** The records follows **

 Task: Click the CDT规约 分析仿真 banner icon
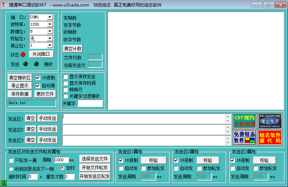click(x=245, y=121)
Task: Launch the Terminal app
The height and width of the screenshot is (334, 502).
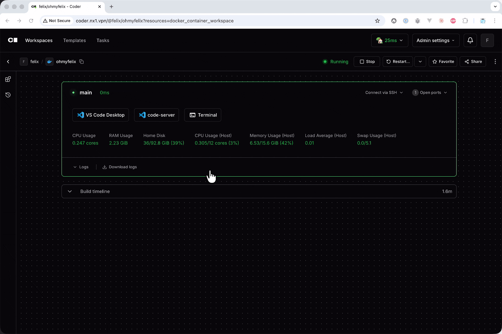Action: (203, 115)
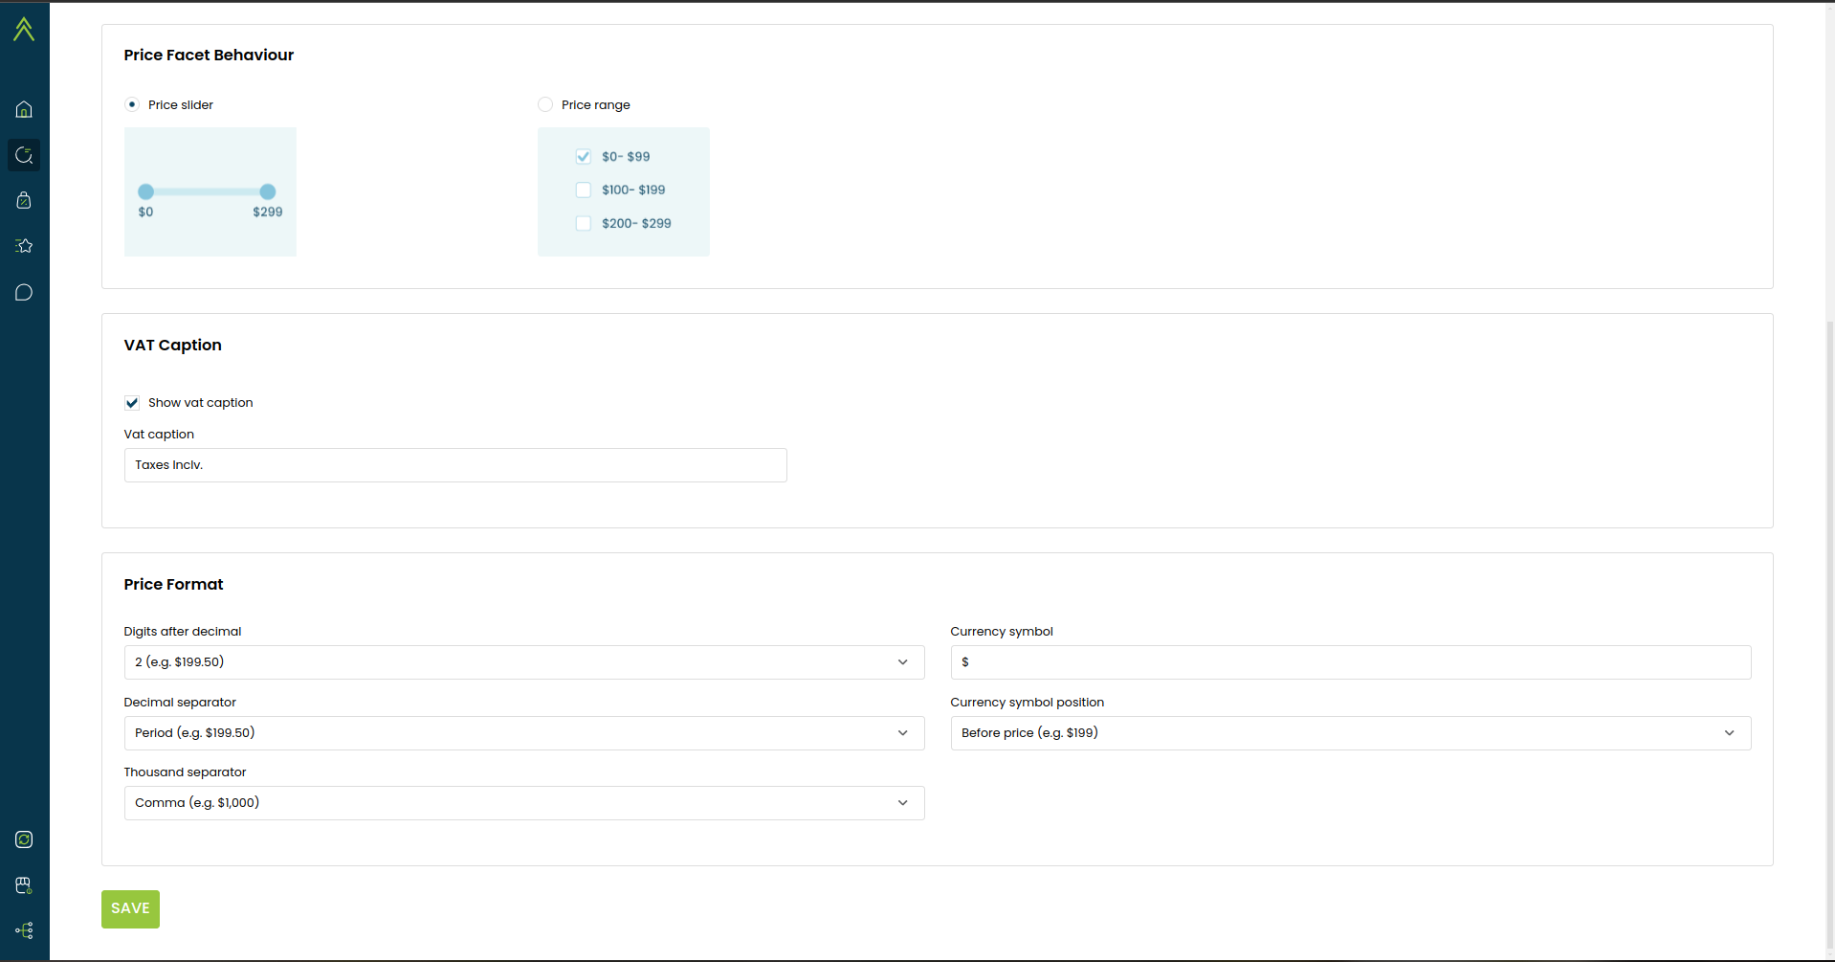This screenshot has height=962, width=1835.
Task: Expand the Digits after decimal dropdown
Action: tap(523, 662)
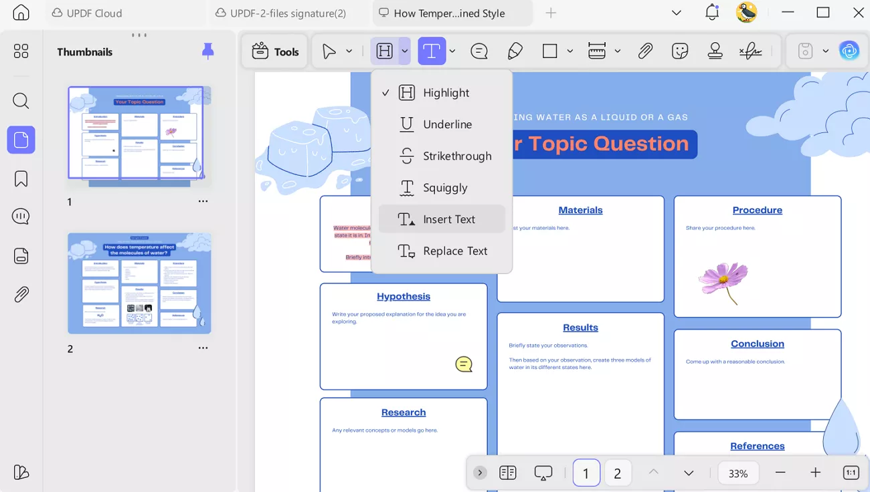
Task: Expand the rectangle shape dropdown arrow
Action: tap(570, 51)
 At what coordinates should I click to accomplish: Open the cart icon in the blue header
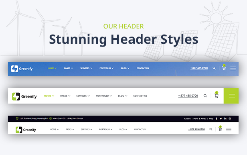pos(224,67)
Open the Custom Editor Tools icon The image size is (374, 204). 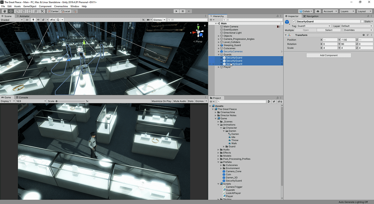(x=42, y=11)
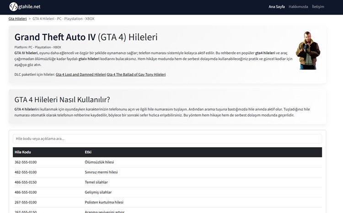Click the Niko Bellic character image

307,51
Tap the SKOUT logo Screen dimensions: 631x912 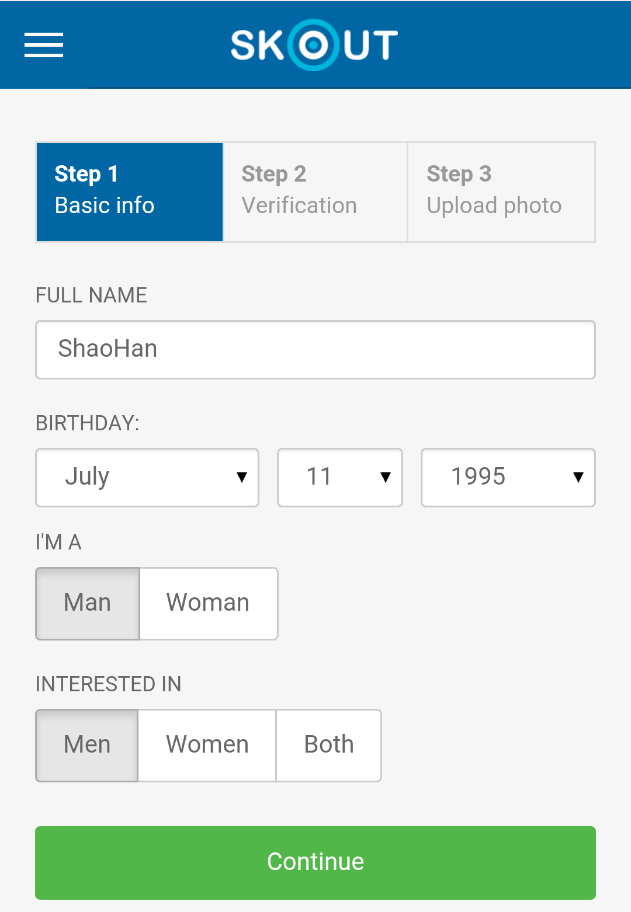(314, 45)
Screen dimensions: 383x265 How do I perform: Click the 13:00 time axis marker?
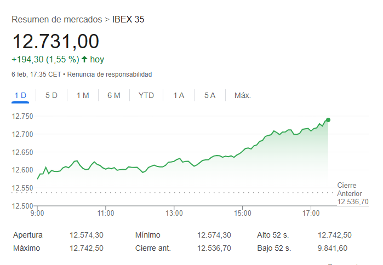click(x=174, y=213)
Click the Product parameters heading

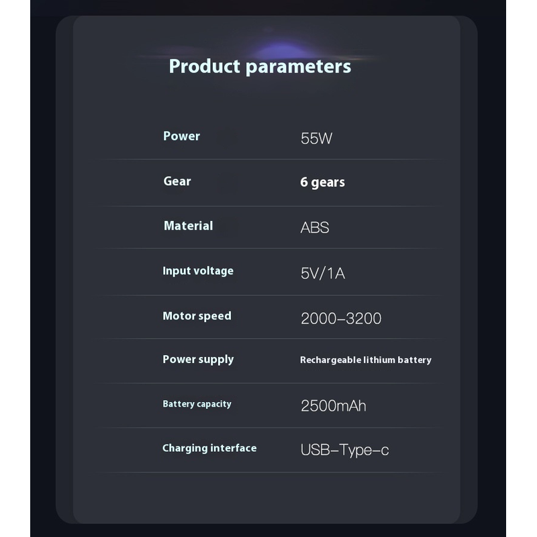260,66
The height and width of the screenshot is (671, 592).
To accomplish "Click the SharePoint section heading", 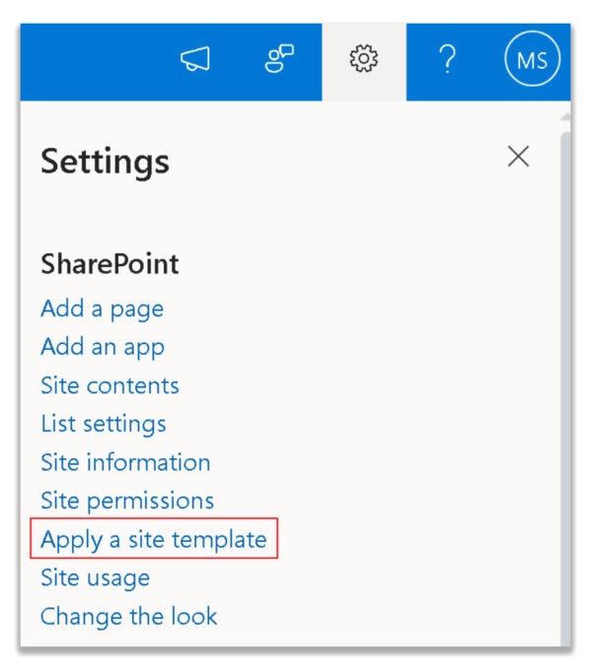I will coord(110,264).
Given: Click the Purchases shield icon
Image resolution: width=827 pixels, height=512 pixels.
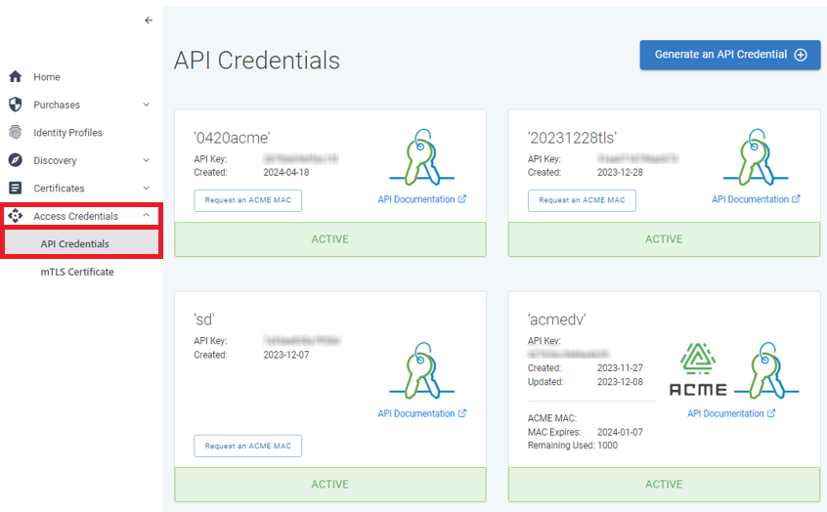Looking at the screenshot, I should click(15, 105).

** End of The records **

— Your goal —
Exactly the lines from the line with "Image resolution: width=827" through the last line of the listing, both included, should be extracted, and the pictures left behind.

— Task output —
Image resolution: width=827 pixels, height=512 pixels.
Looking at the screenshot, I should click(15, 105).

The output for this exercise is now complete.